What would a First Nations foreign policy look like?
4 Jul 2022| and

During her recent trip to Malaysia, Foreign Minister Penny Wong said she wanted Australia’s full diversity to be reflected in the Albanese government’s approach to diplomacy.

Not only does that mean better engaging with our migrant story—a timely statement given the recently released census data revealed more than half of all Australians are first- or second-generation migrants—but also incorporating a First Nations perspective in our approach to international relations.

Speaking in the capital, Kuala Lumpur, Wong echoed her election statements about building on the knowledge and experience of First Nations Australia: ‘The time has come for Australia’s full story to be told: our modern diversity and the rich heritage of First Nations peoples.’

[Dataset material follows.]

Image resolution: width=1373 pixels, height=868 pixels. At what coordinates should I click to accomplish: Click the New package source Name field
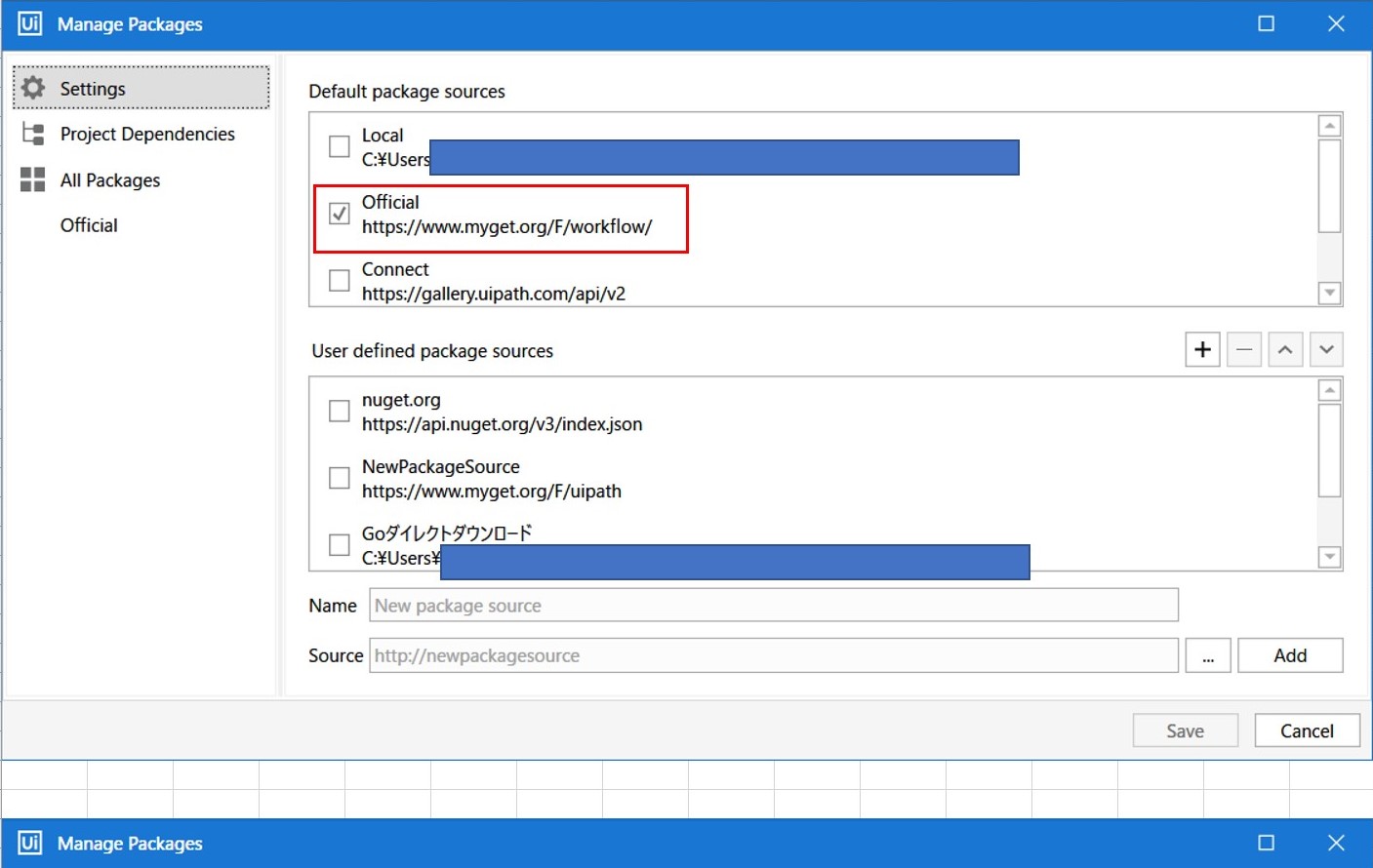tap(771, 605)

Developing a First Nations foreign policy is arguably the biggest development in Indigenous relations in decades. NAIDOC week is an opportune time to ask—what is a First Nations foreign policy, and how does it differ from Australia’s approach in the past?

Much can be gleaned from the highly detailed Indigenous Diplomacy Agenda, launched by the Department of Foreign Affairs and Trade last year.

The Indigenous Diplomacy Agenda is about shaping the international system by understanding how states distribute power to Indigenous groups, how Australia’s diplomatic network can shape the international system to benefit Indigenous peoples economically and politically, and how Indigenous knowledge and ways of relating with others can be incorporated into Australia’s relations with other nations.

On the last point, this could mean ceasing to view international relations in zero-sum terms, instead moving towards concepts of reciprocity, co-development and mutual respect.

The agenda positions Indigenous affairs at the heart of Australia’s foreign policy, but it is important not to romanticise what this means.

Australia has a complicated and brutal postcolonial story and reckoning with this—demonstrating that we are learning, growing and strengthening democratic values—is a point of shared truth with other colonial nations. Forming a shared truth with our neighbours is a way for Australia to build trust, demonstrate shared values and exercise influence.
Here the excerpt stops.